## Page text
________

Monday , September 18, 2017 - 5:15 AM
A separation-of-powers conflict is brewing between some Utah sheriffs and county governments. Rep. Paul Ray, R-Clearfield, says commissions are meddling in sheriff’s operations and he wants to change state laws to strengthen sheriffs’ autonomy.
Here are existing key provisions of the Utah Code that specify powers and duties of elected county sheriffs, commissioners and auditors.
Preserve the peace
Make all lawful arrests
Provide court security and inmate transportation to and from court appearances
Take charge of and keep the county jail and the jail prisoners
Serve all process and notices as prescribed by law
Manage search and rescue services in his county
Provide law enforcement service as provided in any inter-local agreements
May generally direct and supervise all elected county officers and employees to ensure compliance with general county administrative ordinances, rules, or policies
May not direct or supervise other elected county officers or their sworn deputies with respect to the performance of the professional duties of the officers or deputies
May examine and audit the accounts of all county officers having the care, management, collection, or distribution of money belonging to the county, appropriated to the county, or otherwise available for the county's use and benefit
May investigate any matter pertaining to a county officer or to the county or its business or affairs, and may require the attendance of witnesses and take evidence in any such investigation.

________

## Provided records
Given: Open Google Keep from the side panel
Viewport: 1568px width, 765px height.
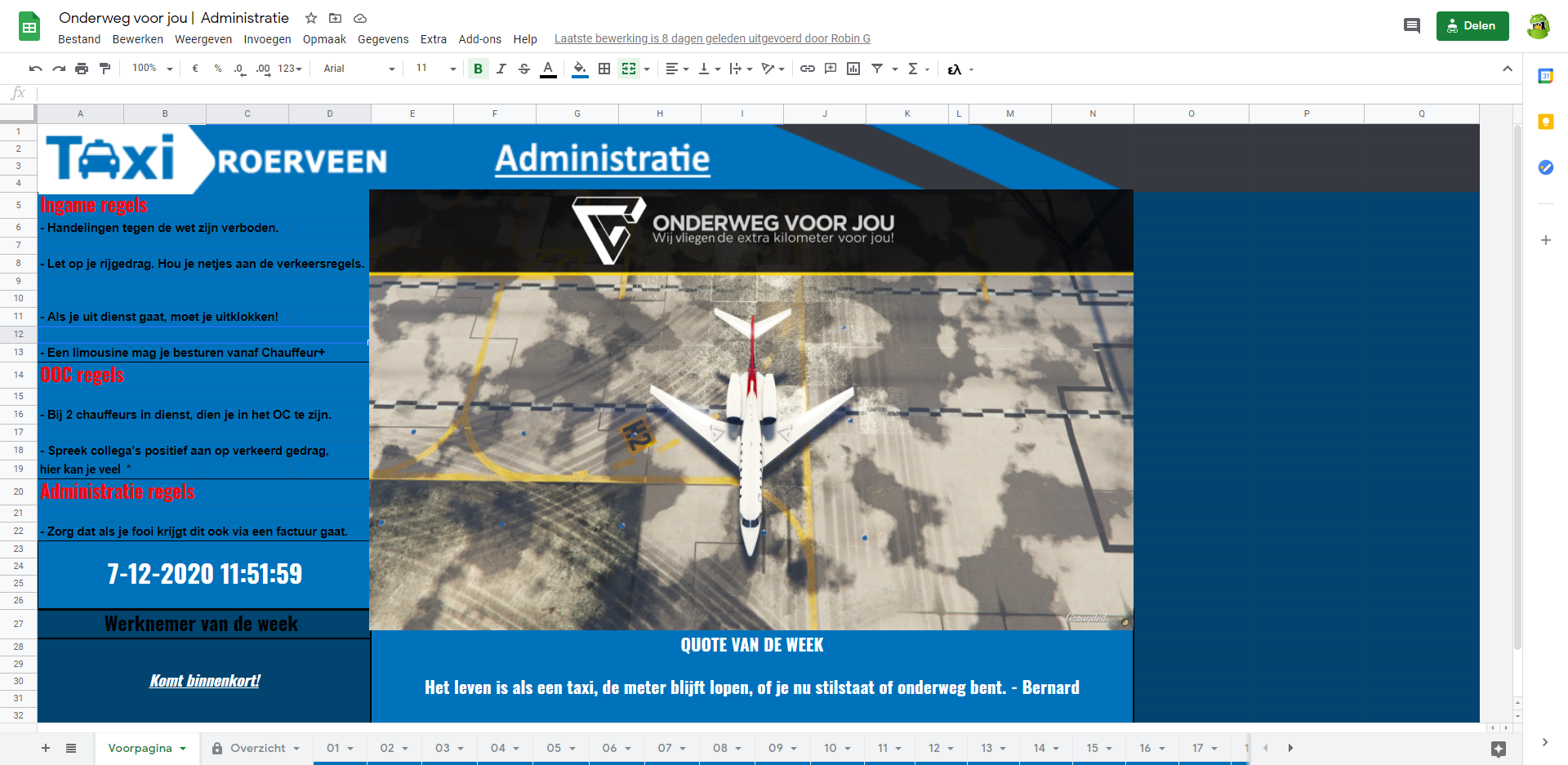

________

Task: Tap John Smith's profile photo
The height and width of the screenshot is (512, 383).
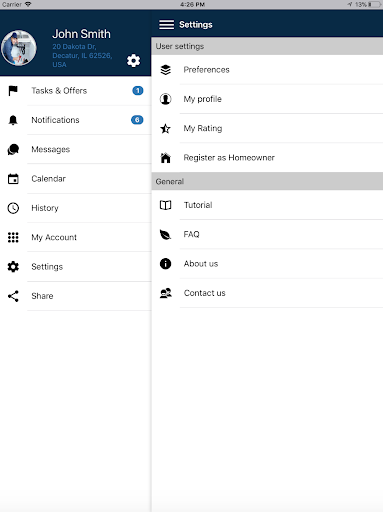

________

## Directives
- 1) Repeat the text on Utah sheriffs starting with "Monday , September" and going on through "commissioners and auditors.", swapping "county governments" for "county commissions".
- 2) Answer from the text on Utah sheriffs:
(a) Who wants to change state laws to strengthen sheriffs' autonomy?
(b) What services does a sheriff manage in his county?
(c) In an investigation of any matter pertaining to a county officer, whose attendance may be required?

## Results of the exercise
- 1)
Monday , September 18, 2017 - 5:15 AM
A separation-of-powers conflict is brewing between some Utah sheriffs and county commissions. Rep. Paul Ray, R-Clearfield, says commissions are meddling in sheriff’s operations and he wants to change state laws to strengthen sheriffs’ autonomy.
Here are existing key provisions of the Utah Code that specify powers and duties of elected county sheriffs, commissioners and auditors.

- 2)
(a) Rep. Paul Ray, R-Clearfield
(b) Search and rescue services
(c) Witnesses